• [Problem requirements] Present the items below as a numbered list, leaving out any blank lines.

• [Data lines]
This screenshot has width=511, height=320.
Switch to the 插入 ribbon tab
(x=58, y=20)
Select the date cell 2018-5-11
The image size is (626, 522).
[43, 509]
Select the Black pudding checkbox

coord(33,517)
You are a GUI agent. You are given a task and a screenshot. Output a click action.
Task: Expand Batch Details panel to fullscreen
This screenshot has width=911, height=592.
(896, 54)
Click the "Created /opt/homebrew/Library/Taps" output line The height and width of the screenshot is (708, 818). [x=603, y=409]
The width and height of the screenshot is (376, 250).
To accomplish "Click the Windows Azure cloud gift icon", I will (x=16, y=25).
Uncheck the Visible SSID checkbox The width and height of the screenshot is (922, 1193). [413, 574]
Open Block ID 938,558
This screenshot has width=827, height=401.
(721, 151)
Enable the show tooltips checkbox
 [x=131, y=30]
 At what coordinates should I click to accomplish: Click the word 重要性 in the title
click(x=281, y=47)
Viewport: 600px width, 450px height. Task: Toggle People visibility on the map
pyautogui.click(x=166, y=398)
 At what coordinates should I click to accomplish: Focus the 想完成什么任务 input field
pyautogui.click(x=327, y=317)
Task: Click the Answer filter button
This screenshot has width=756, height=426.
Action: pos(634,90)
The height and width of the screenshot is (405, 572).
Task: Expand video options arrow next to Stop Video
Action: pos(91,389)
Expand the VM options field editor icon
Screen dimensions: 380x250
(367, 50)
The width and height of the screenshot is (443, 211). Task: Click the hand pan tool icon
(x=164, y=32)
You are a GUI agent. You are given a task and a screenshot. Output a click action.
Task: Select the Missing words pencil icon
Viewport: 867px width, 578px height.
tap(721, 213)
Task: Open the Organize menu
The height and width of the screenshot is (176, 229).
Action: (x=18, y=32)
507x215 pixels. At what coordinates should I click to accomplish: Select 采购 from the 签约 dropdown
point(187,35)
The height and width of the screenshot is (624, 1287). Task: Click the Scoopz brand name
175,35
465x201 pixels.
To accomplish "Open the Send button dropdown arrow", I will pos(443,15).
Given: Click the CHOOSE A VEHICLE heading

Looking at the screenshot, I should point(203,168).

• [Result for this task]
1. This screenshot has width=511, height=320.
2. Switch to the 插入 ribbon tab
3. (x=58, y=20)
4. Select the date cell 2018-5-11
5. The image size is (626, 522).
6. [43, 509]
7. Select the Black pudding checkbox
8. coord(33,517)
9. You are a GUI agent. You are given a task and a screenshot. Output a click action.
10. Task: Expand Batch Details panel to fullscreen
11. This screenshot has width=911, height=592.
12. (896, 54)
13. Click the "Created /opt/homebrew/Library/Taps" output line The height and width of the screenshot is (708, 818). [x=603, y=409]
14. The width and height of the screenshot is (376, 250).
15. To accomplish "Click the Windows Azure cloud gift icon", I will (x=16, y=25).
16. Uncheck the Visible SSID checkbox The width and height of the screenshot is (922, 1193). [413, 574]
17. Open Block ID 938,558
18. This screenshot has width=827, height=401.
19. (721, 151)
20. Enable the show tooltips checkbox
21.  [x=131, y=30]
22.  At what coordinates should I click to accomplish: Click the word 重要性 in the title
23. click(x=281, y=47)
24. Viewport: 600px width, 450px height. Task: Toggle People visibility on the map
25. pyautogui.click(x=166, y=398)
26.  At what coordinates should I click to accomplish: Focus the 想完成什么任务 input field
27. pyautogui.click(x=327, y=317)
28. Task: Click the Answer filter button
29. This screenshot has width=756, height=426.
30. Action: pos(634,90)
31. The height and width of the screenshot is (405, 572).
32. Task: Expand video options arrow next to Stop Video
33. Action: pos(91,389)
34. Expand the VM options field editor icon
35. Screen dimensions: 380x250
36. (367, 50)
37. The width and height of the screenshot is (443, 211). Task: Click the hand pan tool icon
38. (x=164, y=32)
39. You are a GUI agent. You are given a task and a screenshot. Output a click action.
40. Task: Select the Missing words pencil icon
41. Viewport: 867px width, 578px height.
42. tap(721, 213)
43. Task: Open the Organize menu
44. The height and width of the screenshot is (176, 229).
45. Action: (x=18, y=32)
46. 507x215 pixels. At what coordinates should I click to accomplish: Select 采购 from the 签约 dropdown
47. point(187,35)
48. The height and width of the screenshot is (624, 1287). Task: Click the Scoopz brand name
49. 175,35
50. 465x201 pixels.
51. To accomplish "Open the Send button dropdown arrow", I will pos(443,15).
52. Given: Click the CHOOSE A VEHICLE heading
53. Looking at the screenshot, I should point(203,168).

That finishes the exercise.